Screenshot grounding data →
- Opening Delimiter -

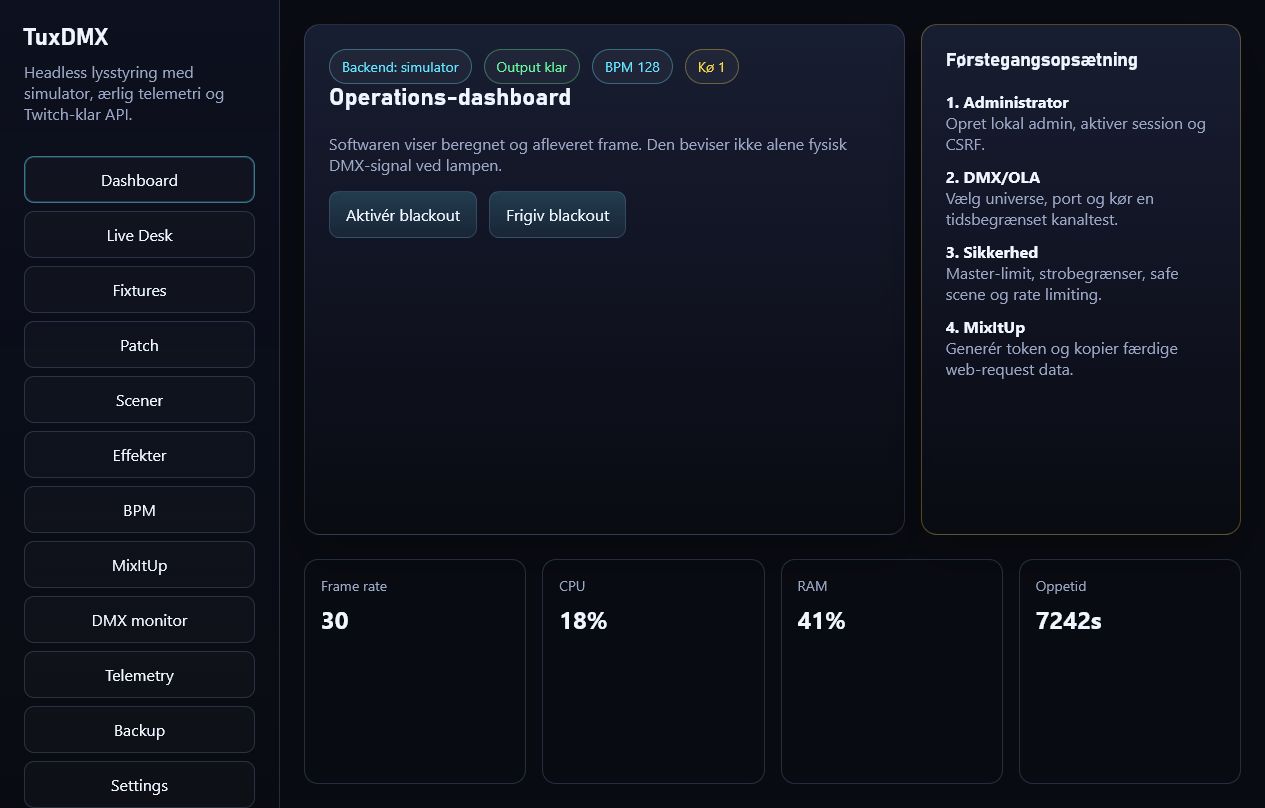Click the Kø 1 queue badge
The image size is (1265, 808).
712,67
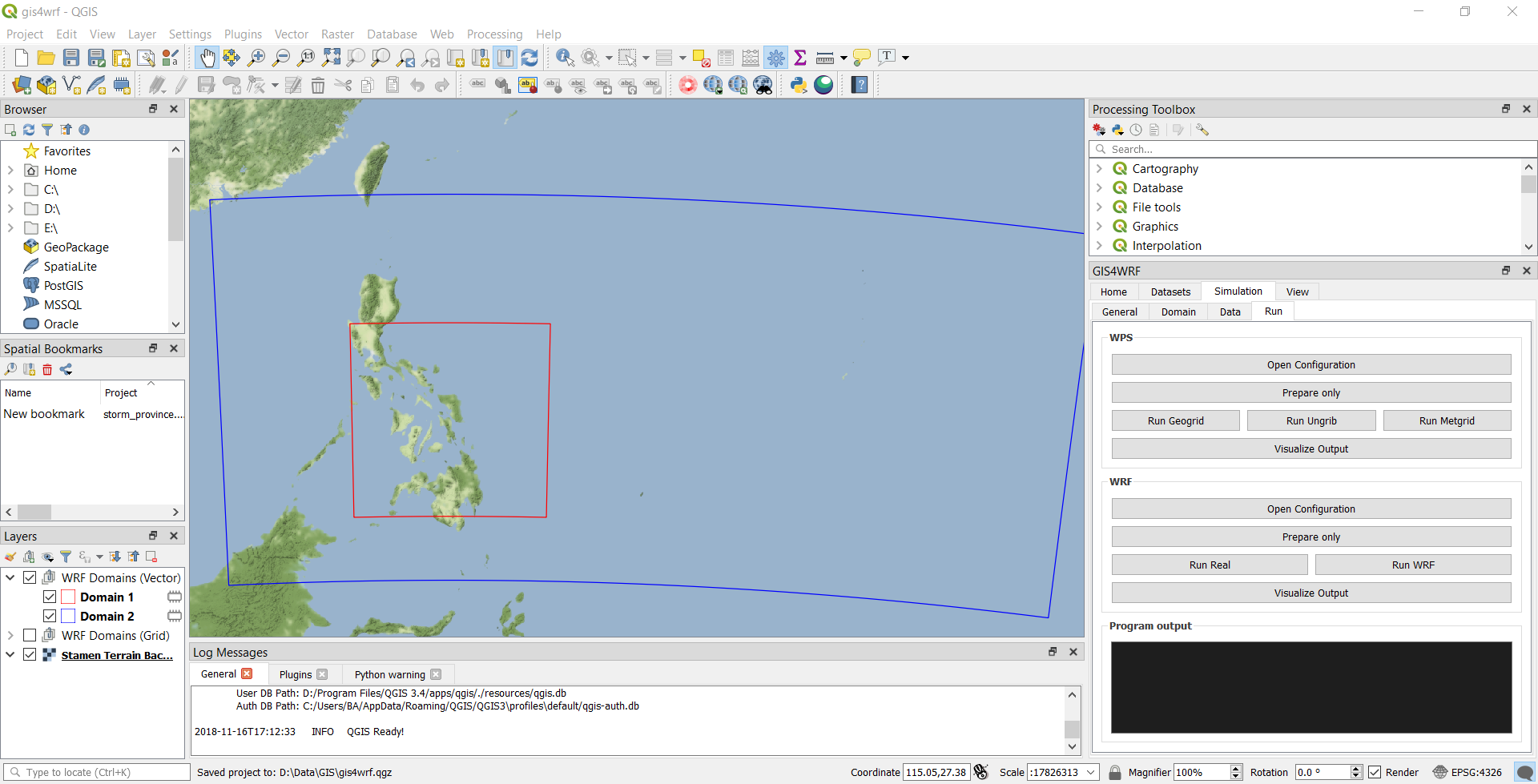Click Domain 2 blue color swatch

tap(68, 617)
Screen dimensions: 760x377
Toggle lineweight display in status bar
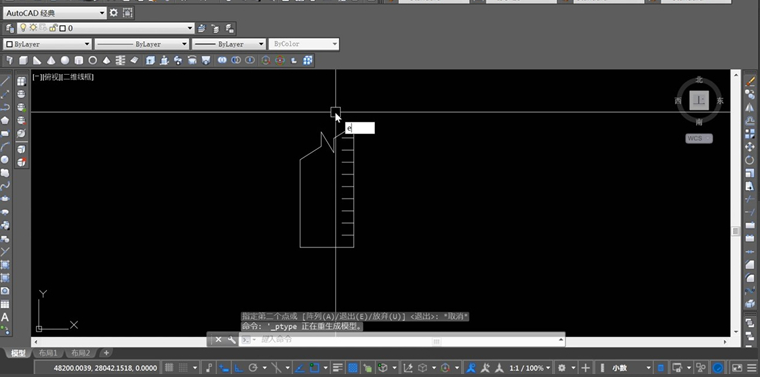[x=338, y=368]
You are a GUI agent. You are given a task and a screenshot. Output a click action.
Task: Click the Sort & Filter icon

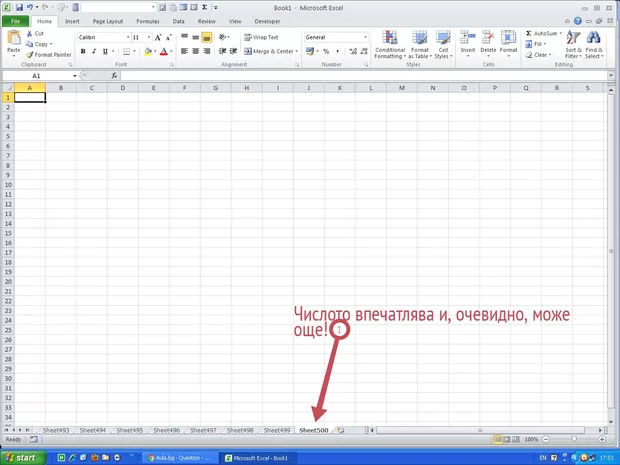(573, 39)
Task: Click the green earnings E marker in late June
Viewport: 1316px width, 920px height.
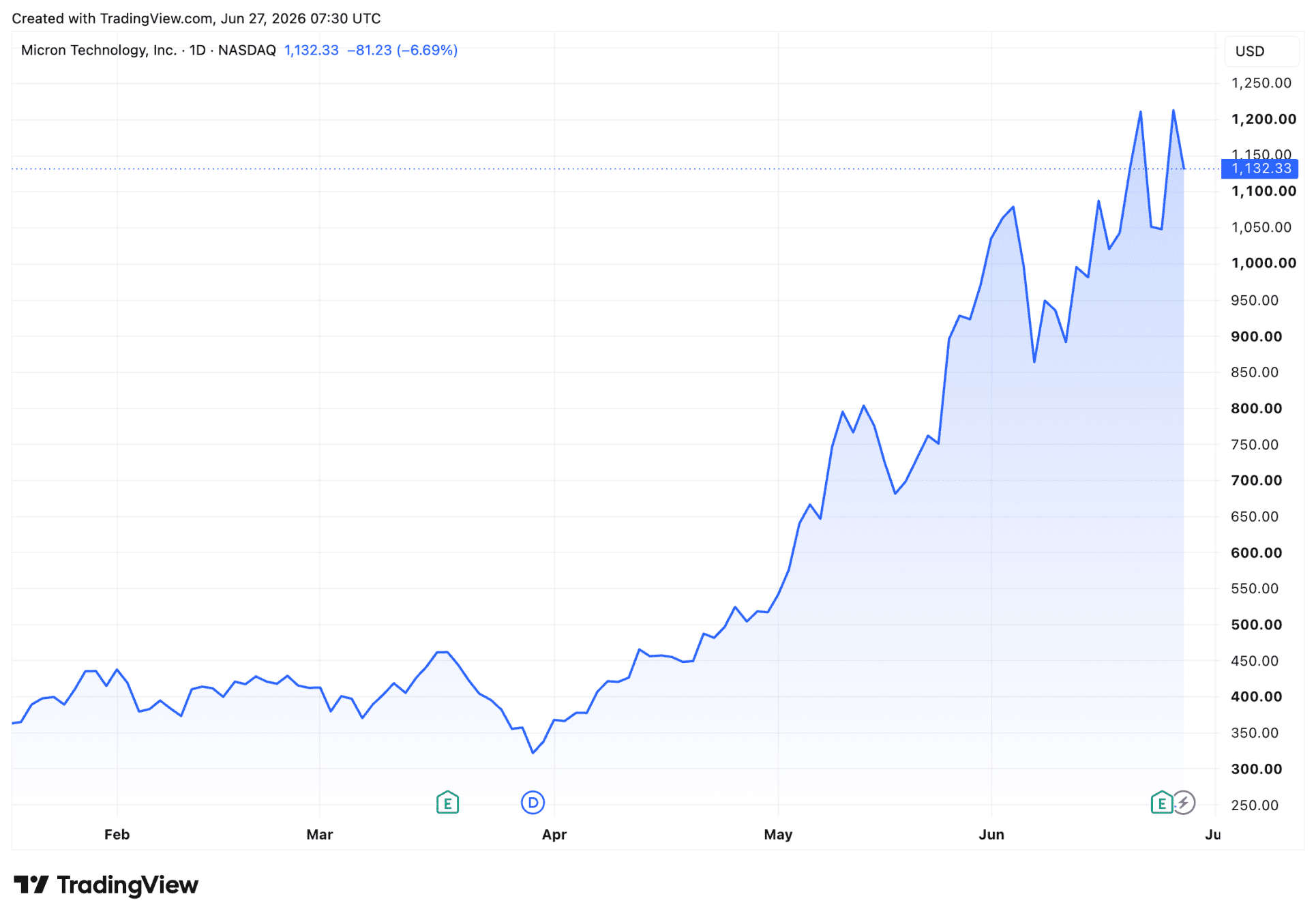Action: click(x=1161, y=803)
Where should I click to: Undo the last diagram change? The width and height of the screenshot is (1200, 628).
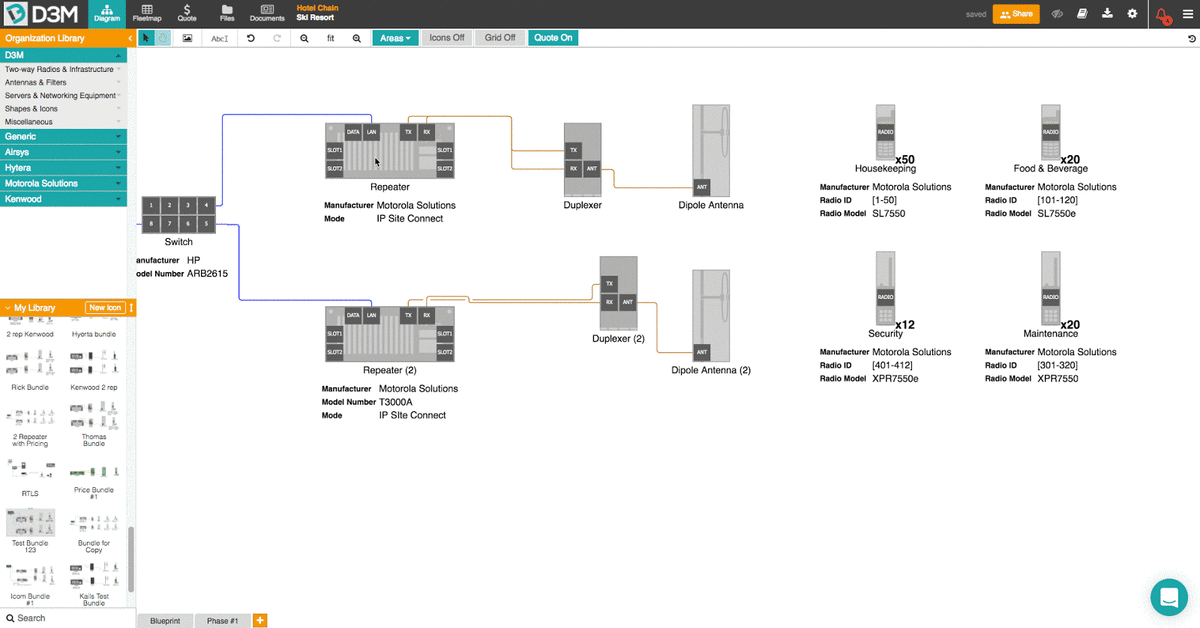(x=250, y=37)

- Closing Delimiter -

Exercise → Write the lines from the one with "You are a GUI" through the last line of the entries out again exactly, both ends included, and skip the pictures.

Written solution →
You are a GUI agent. You are given a task and a screenshot. Output a click action.
Task: Click the Sort & Filter icon

(573, 39)
Task: Click the green earnings E marker in late June
Viewport: 1316px width, 920px height.
Action: click(x=1161, y=803)
Where should I click to: Undo the last diagram change? The width and height of the screenshot is (1200, 628).
(x=250, y=37)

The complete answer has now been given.